Text block
________________________________________

Applying now \(R_{m}\) to (3.6) with respect to \(z_{2}\), we obtain

$$\begin{aligned} E_{1}= & {} \sum \limits _{k=2}^{\infty }R_{m}\left( f_{k}\right) \left( z_{2}\right) \left[ R_{n}\left( e_{1}^{k}\right) \left( z_{1}\right) -e_{1}^{k}\left( z_{1}\right) \right. \nonumber \\&\left. +\frac{\left( a_{n}z_{1}^{2}\right) kz_{1}^{k-1}}{1+a_{n}z_{1}}- \frac{\left( a_{n}^{2}b_{n}z_{1}^{4}+z_{1}\right) k\left( k-1\right) z_{1}^{k-2}}{2b_{n}\left( 1+a_{n}z_{1}\right) ^{2}}\right] \nonumber \\= & {} \sum \limits _{k=2}^{\infty }\sum \limits _{j=0}^{\infty }c_{k,j}R_{m}\left( e_{2}^{j}\right) \left( z_{2}\right) \left[ R_{n}\left( e_{1}^{k}\right) \left( z_{1}\right) -e_{1}^{k}\left( z_{1}\right) \right. \nonumber \\&\left. +\frac{\left( a_{n}z_{1}^{2}\right) kz_{1}^{k-1}}{1+a_{n}z_{1}}- \frac{\left( a_{n}^{2}b_{n}z_{1}^{4}+z_{1}\right) k\left( k-1\right) z_{1}^{k-2}}{2b_{n}\left( 1+a_{n}z_{1}\right) ^{2}}\right] . \end{aligned}$$

(3.7)

In (3.7), passing now to absolute value for \(\left| z_{1}\right| \le r_{1}\) and \(\left| z_{2}\right| \le r_{2}\) and taking into account the Lemma 1.10.2 and the estimate given in the proof of Theorem 1.10.6 in [6] (see p. 141 and pp. 145–146), it follows

$$\begin{aligned} \left| E_{1}\right|\le & {} \left( a_{n}+\frac{1}{b_{n}}\right) ^{2}C_{r_{1,}r_{1}^{*}} \nonumber \\&\times \sum \limits _{k=2}^{\infty }\sum \limits _{j=0}^{\infty }\left| c_{k,j}\right| j!\left( 2r_{2}\right) ^{j}\left( k-1\right) k\left( k+1\right) \left( k+2\right) k!\left( 2r_{1}\right) ^{k} \nonumber \\\le & {} \left( a_{n}+\frac{1}{b_{n}}\right) ^{2}MC_{r_{1,}r_{1}^{*}}e^{A_{2}r_{2}} \nonumber \\&\times \sum \limits _{k=2}^{\infty }\left( k-1\right) k\left( k+1\right) \left( k+2\right) \left( 2A_{1}r_{1}\right) ^{k}\sum \limits _{j=0}^{\infty }\left( 2A_{2}r_{2}\right) ^{j}, \end{aligned}$$

(3.8)

________________________________________

Supplied records
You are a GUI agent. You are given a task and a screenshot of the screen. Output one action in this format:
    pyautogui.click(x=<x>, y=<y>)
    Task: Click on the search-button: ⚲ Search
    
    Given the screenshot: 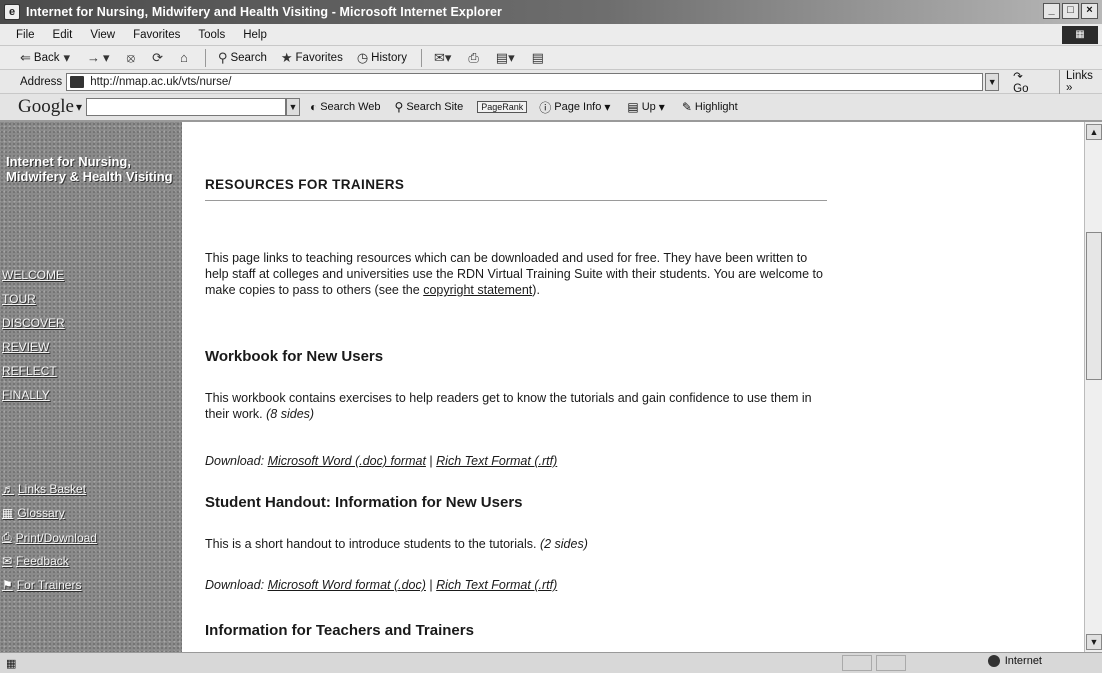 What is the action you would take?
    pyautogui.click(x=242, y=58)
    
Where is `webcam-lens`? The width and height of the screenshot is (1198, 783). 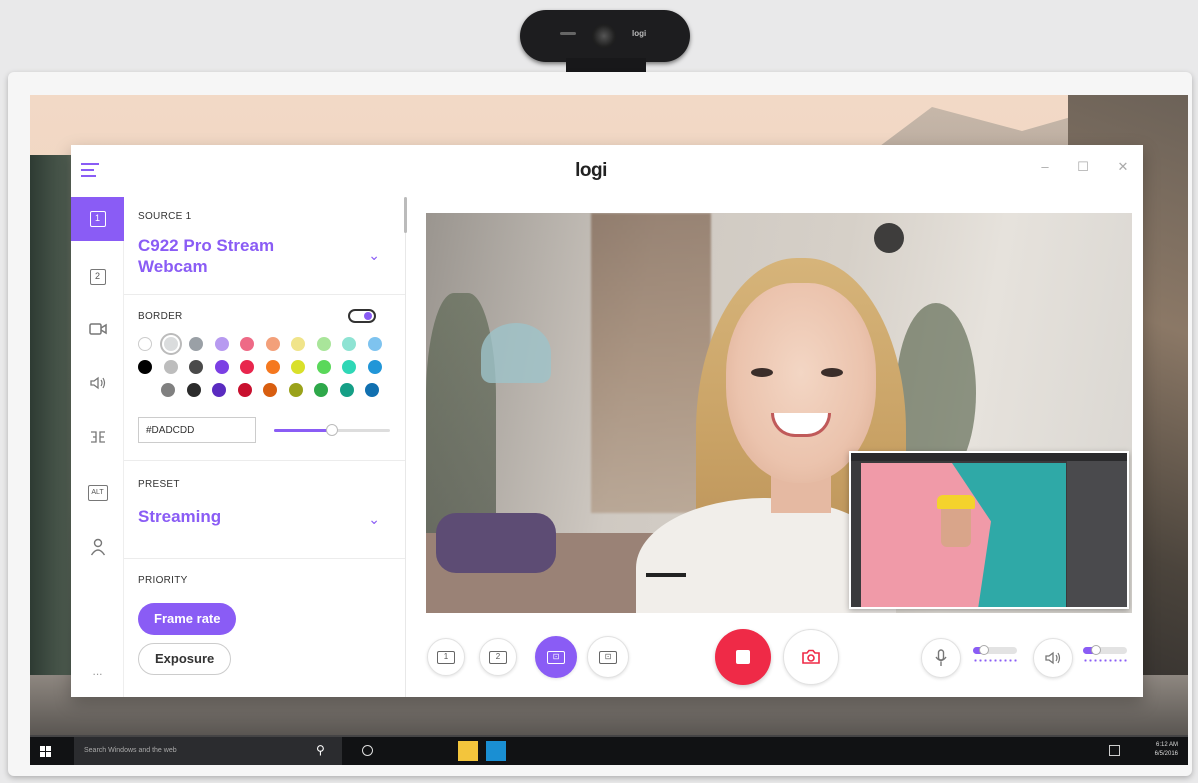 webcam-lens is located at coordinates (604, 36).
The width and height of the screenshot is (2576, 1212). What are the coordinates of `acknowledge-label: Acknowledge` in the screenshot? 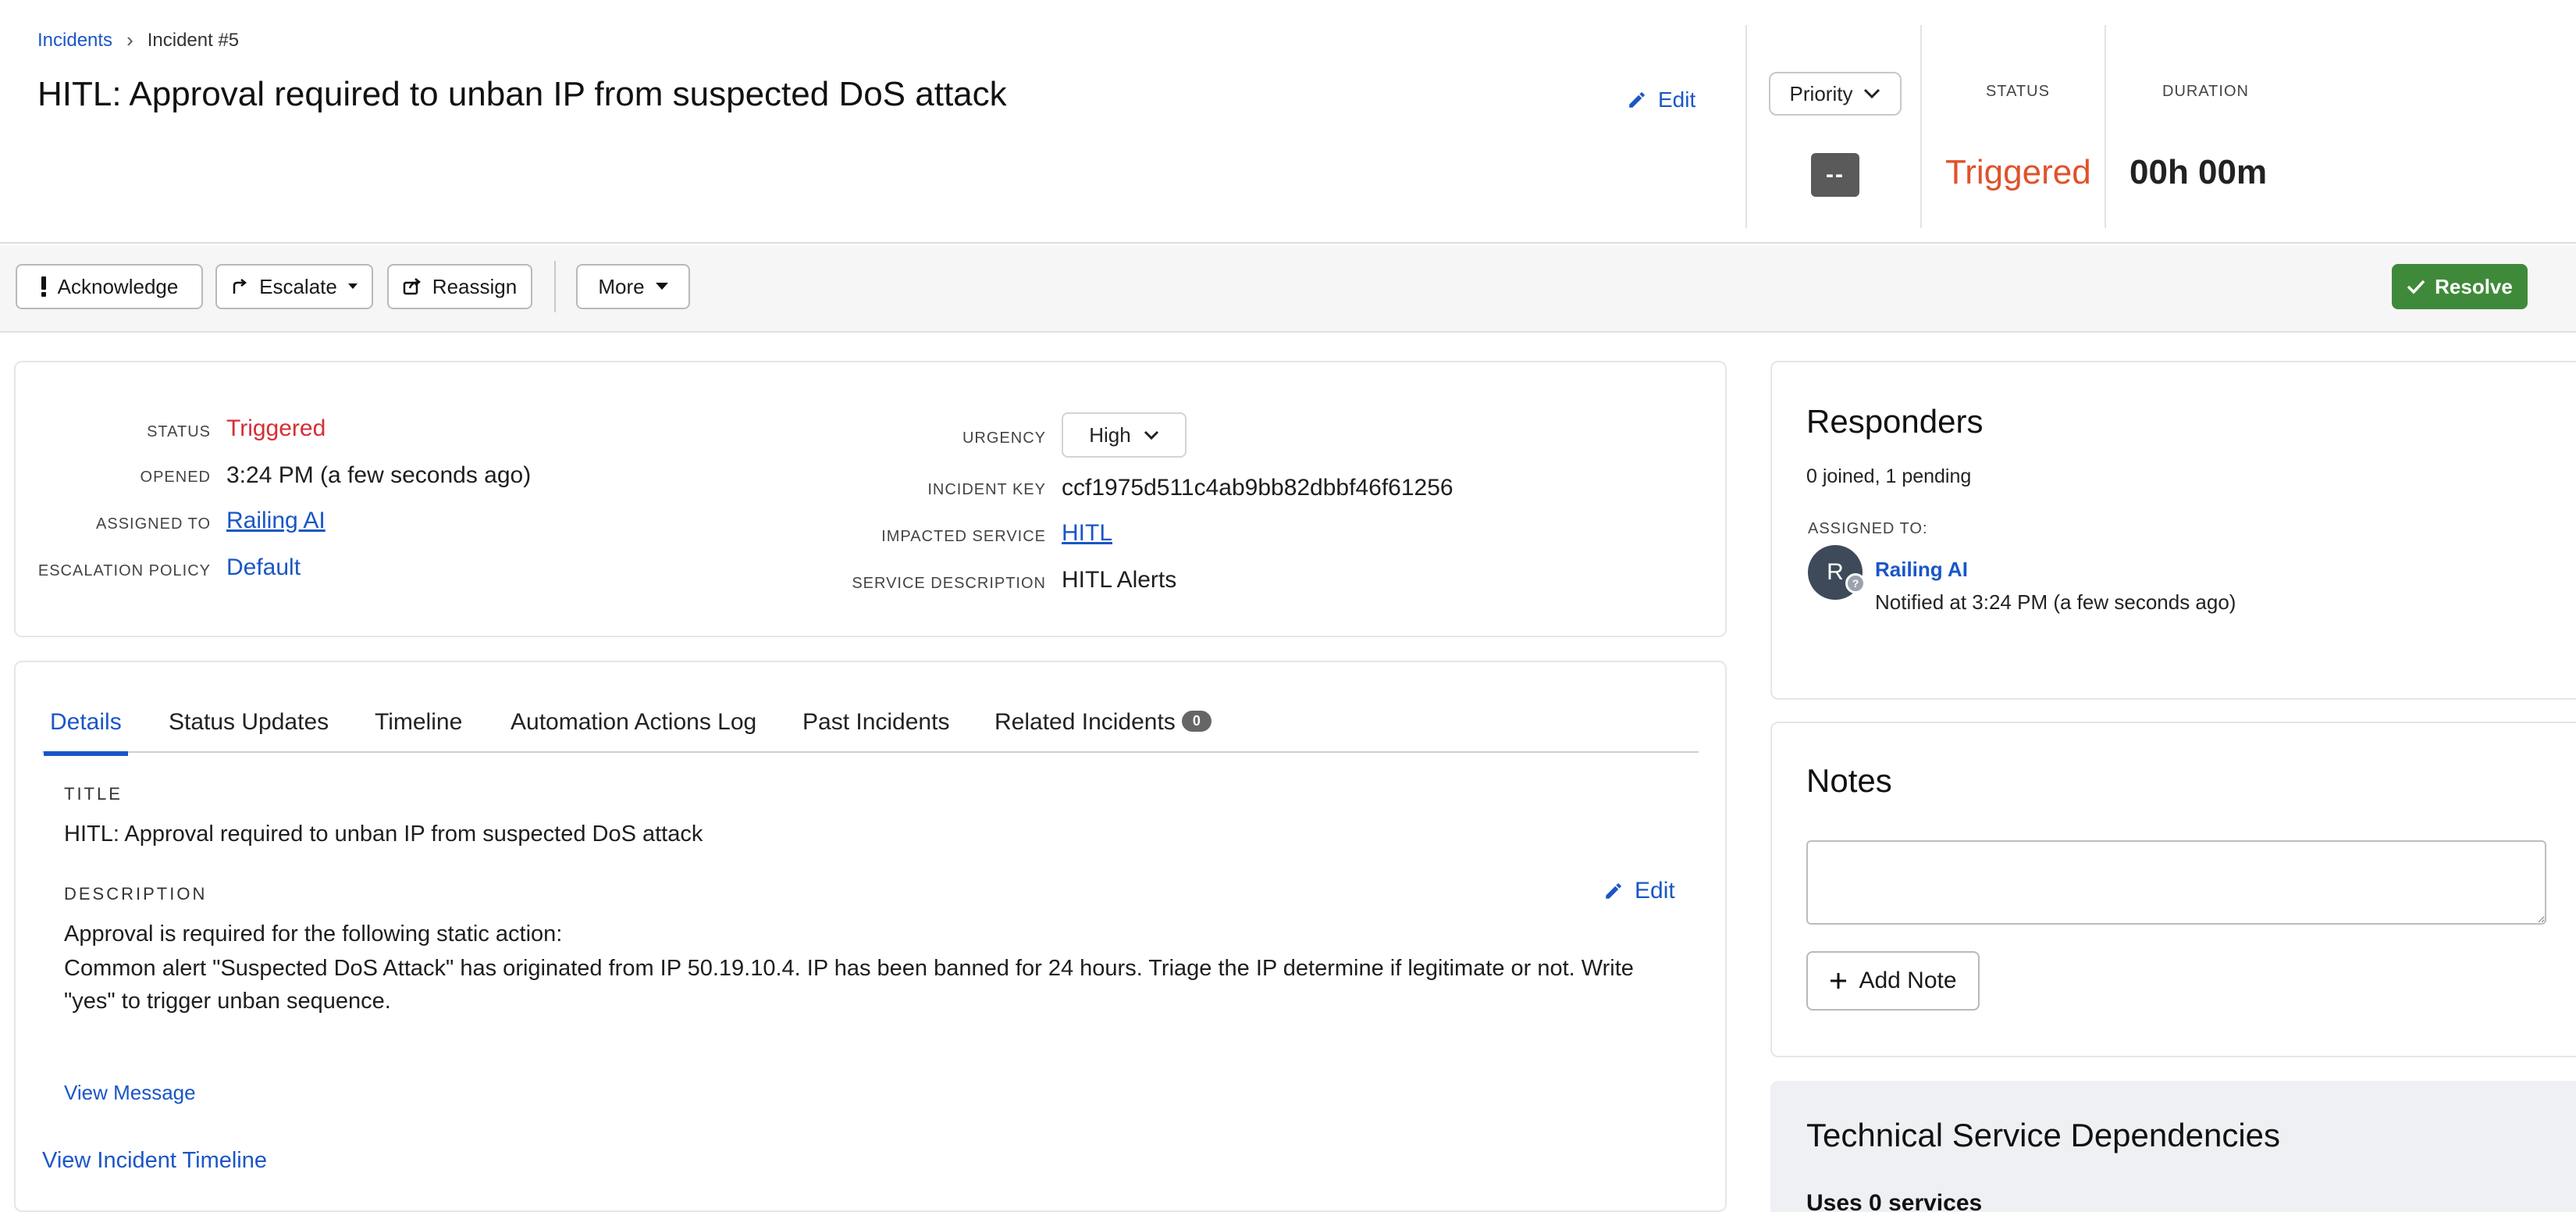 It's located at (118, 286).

________________________________________

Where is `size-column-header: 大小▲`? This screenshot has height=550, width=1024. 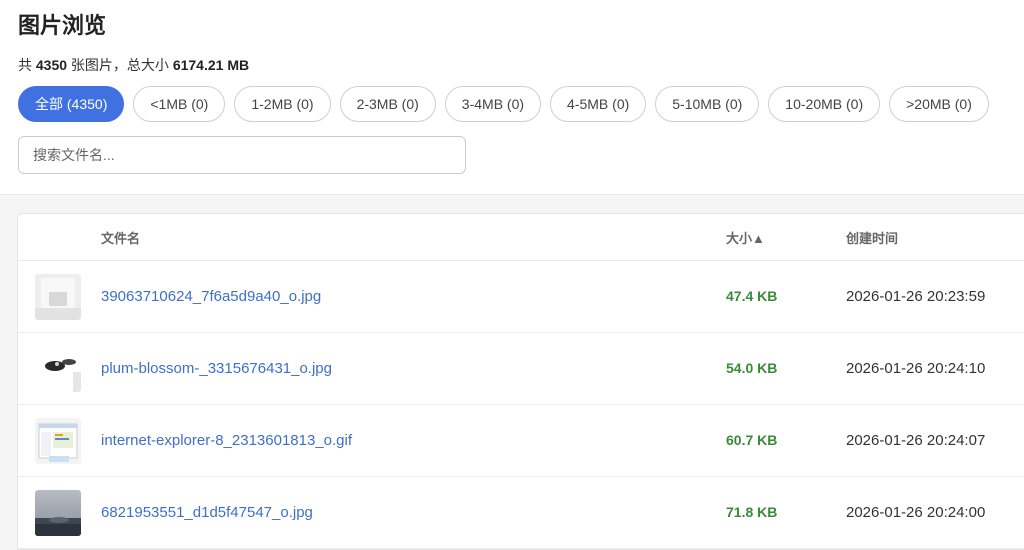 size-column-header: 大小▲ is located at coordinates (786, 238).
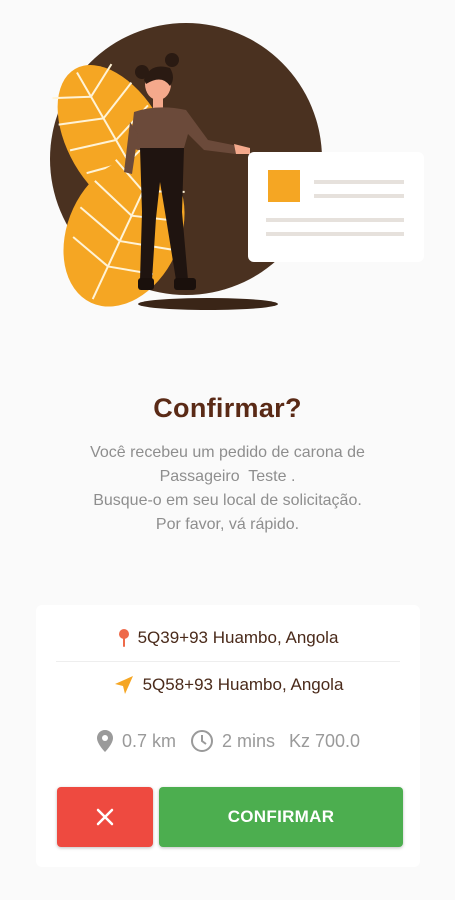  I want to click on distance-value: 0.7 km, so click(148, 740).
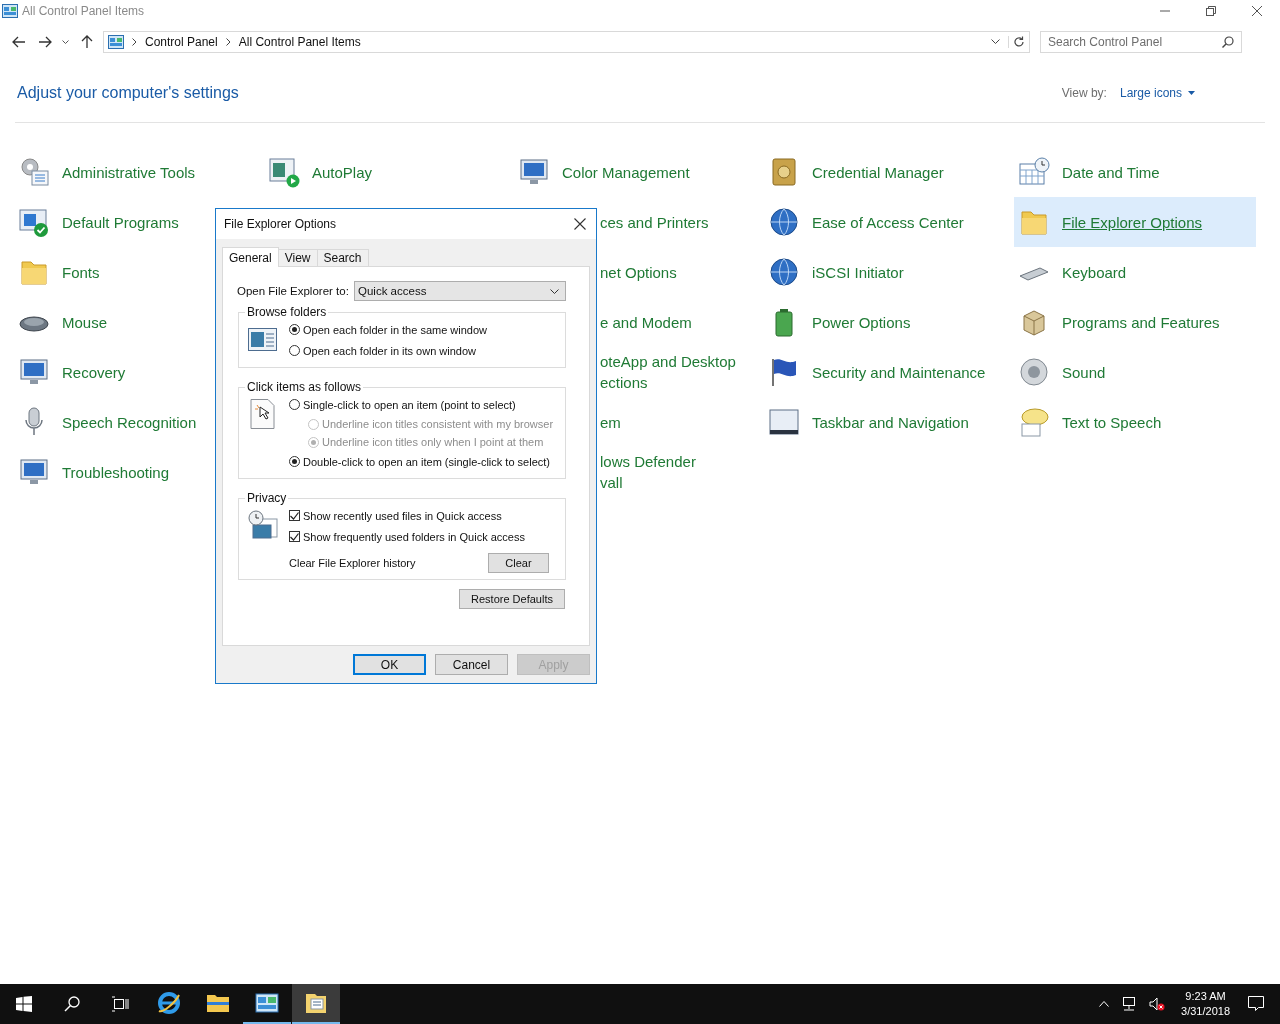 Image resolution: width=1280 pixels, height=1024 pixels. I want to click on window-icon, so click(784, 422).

________________________________________

Work order 1
List every factor of the product of consecutive terms in k in the first inequality of (3.8) in the derivation of the bound on E_1 above.
Work order 2
Answer these questions from the derivation of the bound on E_1 above, one line each:
(a) To which equation is R_m applied, and with respect to which variable?
(b) What conditions on |z_1| and |z_2| are assumed when passing to absolute value?
(c) What exponential factor appears in the second bound of (3.8)?

Final answer 1
k − 1, k, k + 1, k + 2

Final answer 2
(a) R_m is applied to (3.6) with respect to z_2.
(b) |z_1| ≤ r_1 and |z_2| ≤ r_2.
(c) e^{A_2 r_2}